The answer provided by Marchegiani and Palombella to the question as to why one should prefer the equivalent protection principle to Article 103 of the UN Charter in solving the clash between SC decisions and fundamental human rights is rather compelling. Insofar as Article 103 postulates the unconditional priority of UN Charter obligations, it would a priori bar any proper consideration of the human rights at stake, which as a matter of consequence will inescapably be doomed to defer to SC determinations. Contrariwise, equivalent protection, as a principle premised on the balancing of the interests at stake, would allow a fair consideration of the normative values involved and, ultimately, would promote the better coordination or integration of the different legal regimes to which such values belong.

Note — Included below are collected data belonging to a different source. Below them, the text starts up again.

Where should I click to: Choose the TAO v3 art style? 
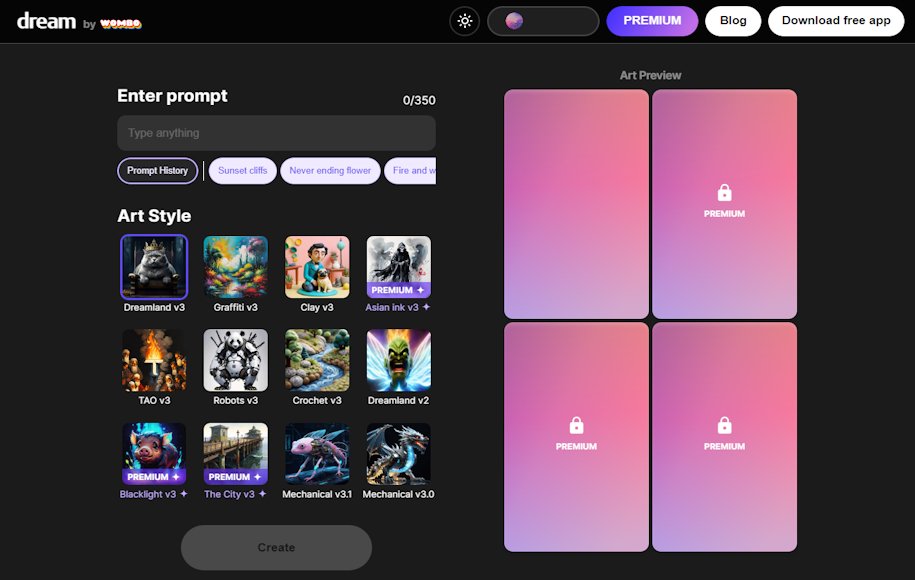pos(154,360)
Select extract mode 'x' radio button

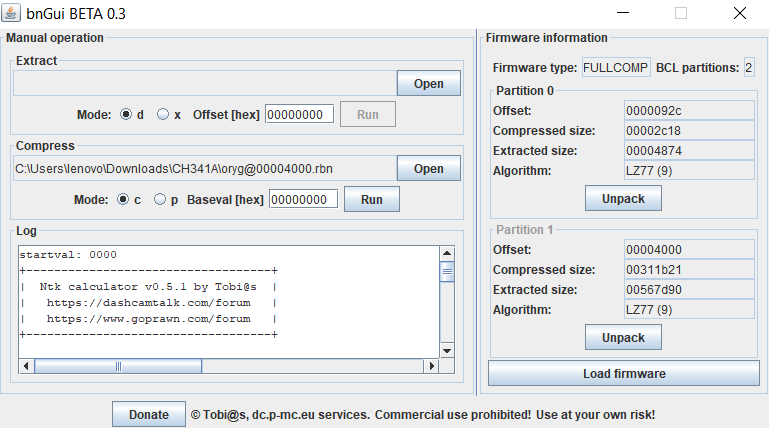(163, 115)
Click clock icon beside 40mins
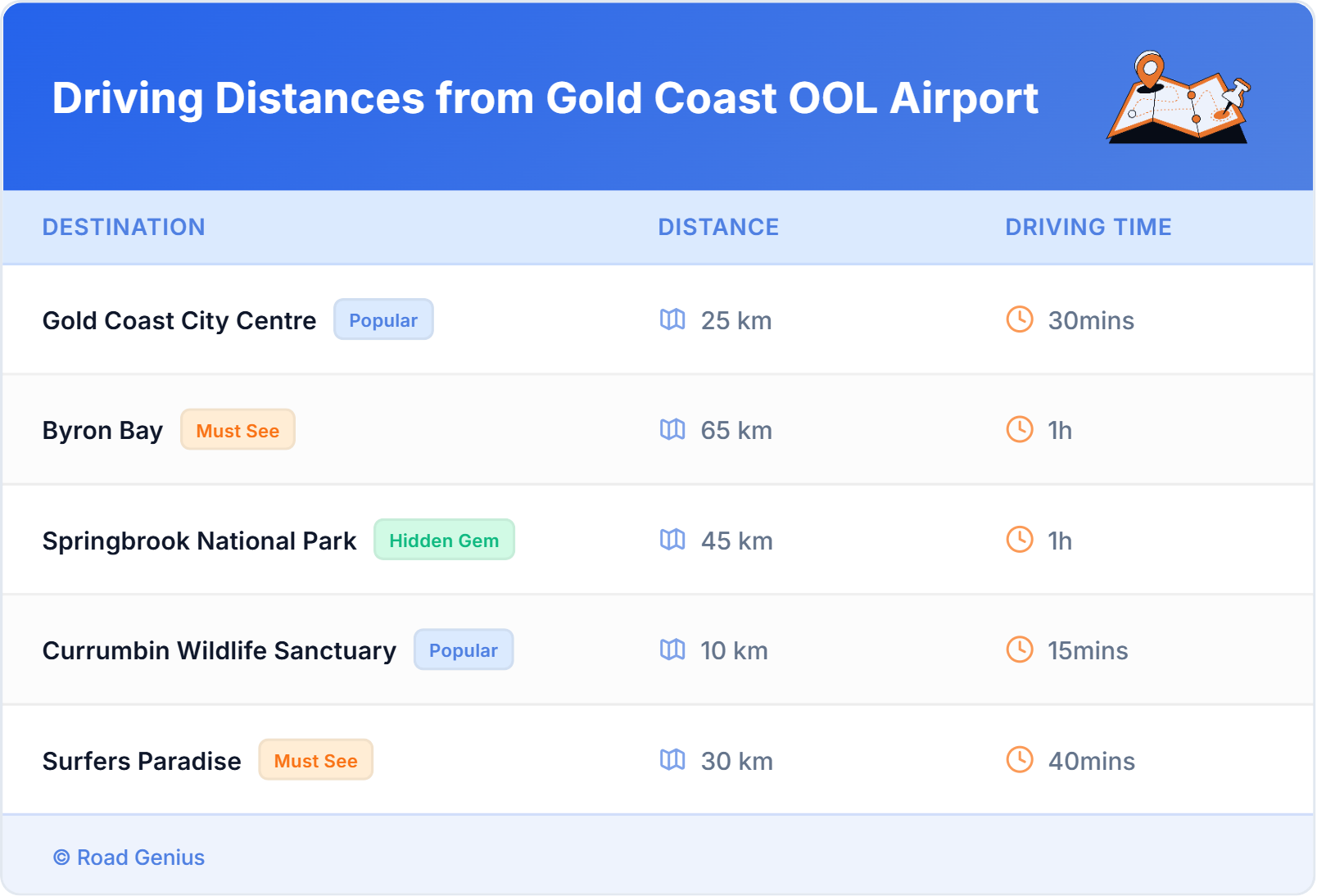This screenshot has width=1317, height=896. 1019,760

There is no denying that equivalent protection, as a judicial technique elaborated in the field of human rights protection, has the potential to promote the dialectic between different legal systems, insofar as it enhances the possibility that the (higher) human rights standards belonging to one legal system be projected into an alien legal system endowed with weaker or lower standards. In this vein, two different models of equivalent protection have been elaborated, starting with the two well known ‘Solange’ judgments of the German Federal Constitutional Court.[21] According to a ‘stronger’ version of equivalent protection, courts of legal order A may vindicate the continuing right to subject to judicial review, acts coming from legal order B, so long as B does not provide guarantees for fundamental rights which are adequate in comparison’ to that contained in A (Solange I).[22] According to a second and milder version, courts of legal order A will no longer exercise their judicial review, so long as legal order B ‘generally ensure an effective protection of fundamental rights’ (Solange II).[23]

Of course, the choice between one or the other of the two models is conditioned by the fact that the legal system subjected to review either provides some measures of protection for human rights, or does not provide it at all. It is on the other hand evident that the outcome of the equivalent protection test depends heavily on the circumstances of the case, especially from the level of protection one can legitimately expect from the legal order that is subjected to the test. It is to ensure a certain amount of flexibility and adaptability that, as further pointed out in international case law, the required protection must be ‘comparable’, and not ‘identical’, in order to satisfy the test of equivalence.[24] Here lies, in fact, the potentialities of equivalent protection as a technique for the balancing of interests, which have been developed, starting with the ‘milder’ version of Solange II elaborated in domestic case-law.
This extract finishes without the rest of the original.